* _EXERCISE INPUT_:
»»

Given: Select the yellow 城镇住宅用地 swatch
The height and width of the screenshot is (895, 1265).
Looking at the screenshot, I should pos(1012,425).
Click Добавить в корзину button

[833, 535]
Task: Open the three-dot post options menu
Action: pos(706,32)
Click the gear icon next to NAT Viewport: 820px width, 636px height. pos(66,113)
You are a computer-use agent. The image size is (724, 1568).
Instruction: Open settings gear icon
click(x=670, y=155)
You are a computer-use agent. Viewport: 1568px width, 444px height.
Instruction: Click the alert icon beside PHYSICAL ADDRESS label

««

* _DIRECTIONS_:
Lay out the lines of the items above, from the line containing "You are a computer-use agent. Viewport: 1568px" through the end of the items (both ends included), as a Markdown table with the columns "No." and "Text". Number each row and leave out blank lines.

* _CORRECT OUTPUT_:
| No. | Text |
|---|---|
| 1 | You are a computer-use agent. Viewport: 1568px width, 444px height. |
| 2 | Instruction: Click the alert icon beside PHYSICAL ADDRESS label |